THE RECORDS |
_ _ _ _ _

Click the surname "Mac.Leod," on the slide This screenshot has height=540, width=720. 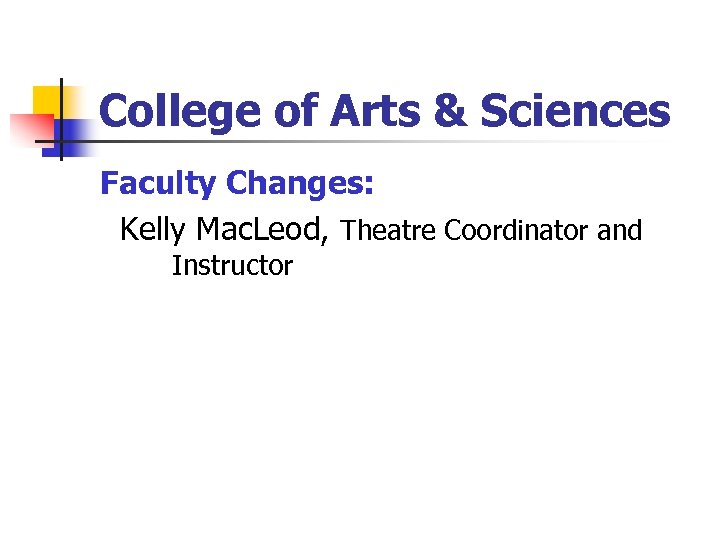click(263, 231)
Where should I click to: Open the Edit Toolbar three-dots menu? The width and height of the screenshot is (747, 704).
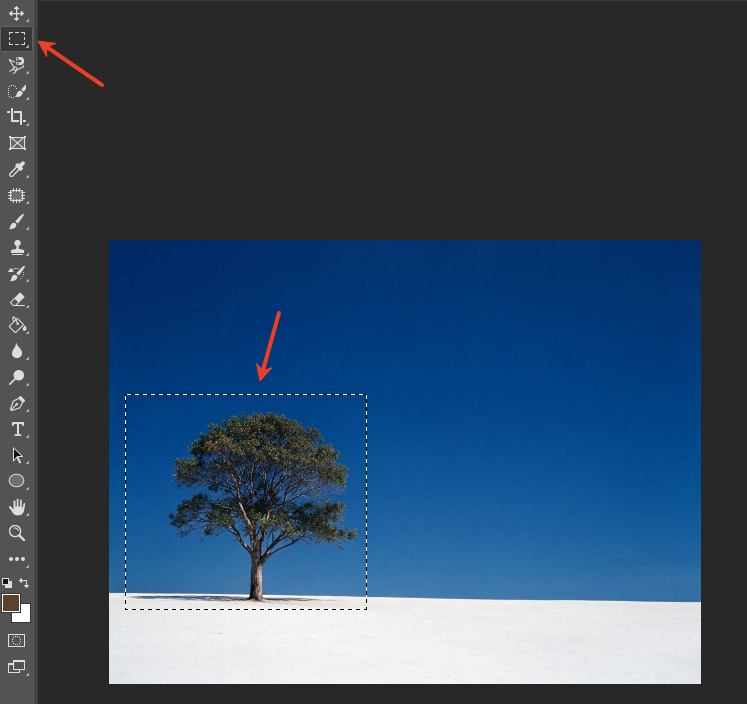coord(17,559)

_ _ _ _ _

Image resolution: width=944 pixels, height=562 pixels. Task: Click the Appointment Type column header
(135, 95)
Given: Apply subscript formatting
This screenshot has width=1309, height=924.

_ _ _ _ _

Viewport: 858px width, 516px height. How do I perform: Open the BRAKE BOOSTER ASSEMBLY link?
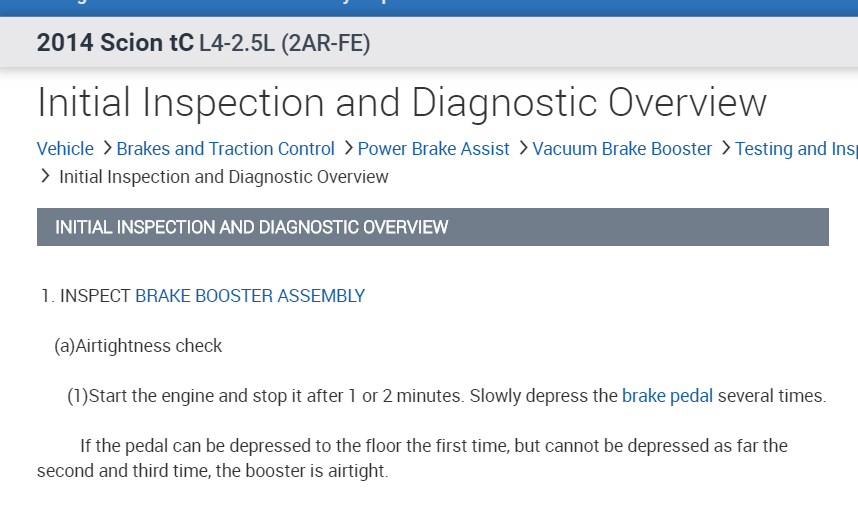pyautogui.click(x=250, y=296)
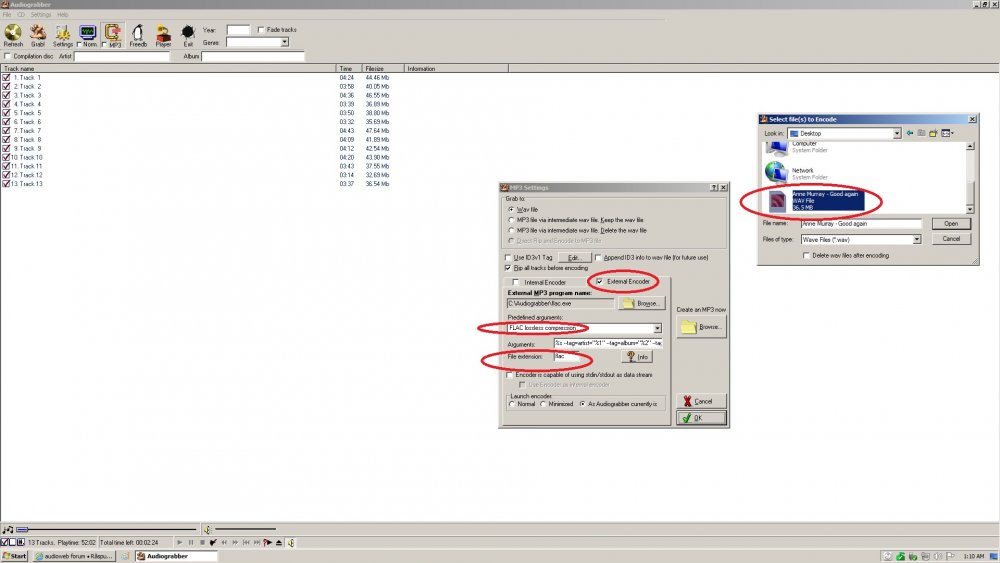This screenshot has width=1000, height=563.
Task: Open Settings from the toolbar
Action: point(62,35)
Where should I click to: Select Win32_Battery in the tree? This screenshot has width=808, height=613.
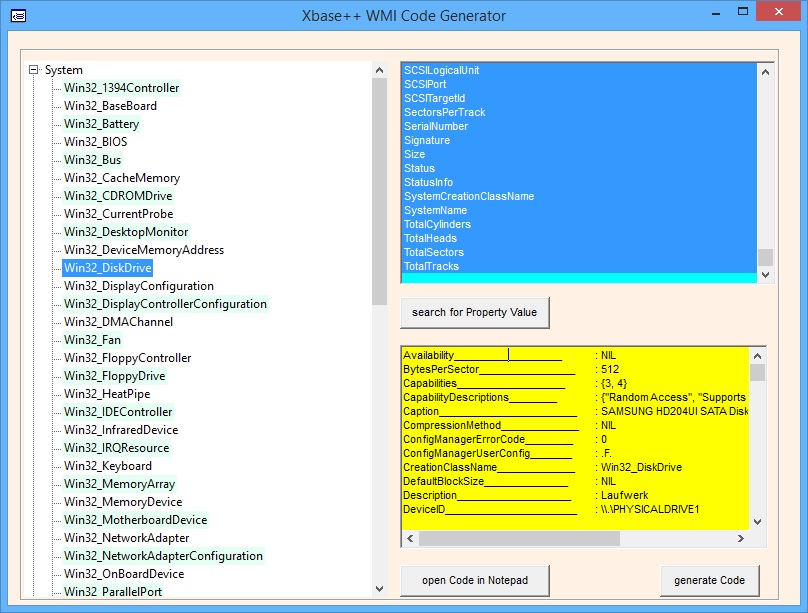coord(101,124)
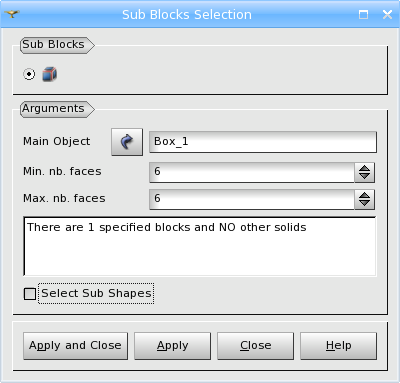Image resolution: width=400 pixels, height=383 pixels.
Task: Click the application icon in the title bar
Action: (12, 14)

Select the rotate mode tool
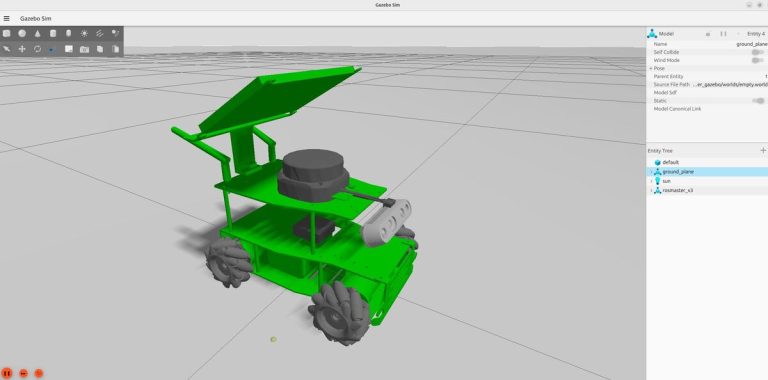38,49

_ _ _ _ _

Each line above from the one with "Given: Apply subscript formatting" up to and including the one with "This screenshot has width=1309, height=924." must be set down exactly, and no line outside that span may appear.

TASK SOLUTION |
Given: Apply subscript formatting
This screenshot has width=1309, height=924.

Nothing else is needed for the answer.